Pues bien, ante esta perspectiva, la respuesta de los partidos de izquierda a la crisis ha sido radicalmente diferente a la respuesta que se dio a la crisis de 1977 y de 2007, al menos dialécticamente y por ahora. Frente a las pretensiones de consolidación fiscal y de ortodoxia presupuestaria que estuvieron presente en la salida de la crisis anterior y que informan también el marco de relaciones con la Unión Europea, el entramado de formaciones de izquierda apuesta por una salida con un gasto público expansivo, financiado contra una deuda pública galopante, cuyos efectos gravosos se trasladarán irremisiblemente a dos generaciones al menos de españoles.

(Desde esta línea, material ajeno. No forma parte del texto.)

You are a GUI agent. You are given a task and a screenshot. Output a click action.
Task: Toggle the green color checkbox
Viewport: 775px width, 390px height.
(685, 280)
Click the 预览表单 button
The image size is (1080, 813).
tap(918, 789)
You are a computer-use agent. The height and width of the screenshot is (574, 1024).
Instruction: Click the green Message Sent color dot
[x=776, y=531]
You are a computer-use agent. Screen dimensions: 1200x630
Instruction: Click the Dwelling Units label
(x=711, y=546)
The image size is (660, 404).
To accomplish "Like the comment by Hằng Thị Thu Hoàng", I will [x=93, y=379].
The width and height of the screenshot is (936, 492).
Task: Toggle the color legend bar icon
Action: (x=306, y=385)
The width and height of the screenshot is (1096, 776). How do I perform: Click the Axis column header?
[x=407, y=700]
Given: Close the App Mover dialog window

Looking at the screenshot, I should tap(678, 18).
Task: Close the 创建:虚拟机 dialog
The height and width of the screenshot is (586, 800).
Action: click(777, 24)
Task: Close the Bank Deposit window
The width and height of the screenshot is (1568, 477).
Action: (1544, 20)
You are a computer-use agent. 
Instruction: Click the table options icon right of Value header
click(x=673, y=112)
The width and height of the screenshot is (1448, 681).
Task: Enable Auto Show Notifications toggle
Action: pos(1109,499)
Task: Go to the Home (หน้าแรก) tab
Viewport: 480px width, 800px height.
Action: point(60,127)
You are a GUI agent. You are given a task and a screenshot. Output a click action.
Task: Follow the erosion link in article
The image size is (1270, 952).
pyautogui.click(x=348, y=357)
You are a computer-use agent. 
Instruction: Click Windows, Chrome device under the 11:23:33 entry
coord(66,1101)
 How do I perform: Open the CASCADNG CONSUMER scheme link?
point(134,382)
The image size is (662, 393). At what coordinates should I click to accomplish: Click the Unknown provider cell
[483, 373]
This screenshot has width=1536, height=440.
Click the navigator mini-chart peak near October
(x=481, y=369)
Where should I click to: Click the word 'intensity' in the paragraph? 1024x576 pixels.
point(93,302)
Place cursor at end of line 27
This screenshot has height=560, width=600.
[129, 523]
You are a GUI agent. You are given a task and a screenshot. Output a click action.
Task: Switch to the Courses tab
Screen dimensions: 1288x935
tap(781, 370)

Hay un esfuerzo intergeneracional y transideológico a lo largo de estos 40 años de historia de España que corre el riesgo no solo de diluirse, sino de que desaparezca al ritmo y ventura de una política económica que repudia el esfuerzo presente y lo deja todo a expensas de la España paupérrima demográficamente de los próximos 40 años. Por eso no ha sido posible en el presente el pacto económico, porque se han impuesto visiones tacticistas e ideológicas muy alejadas del sentido propio de lo que es un pacto. Y así no es posible.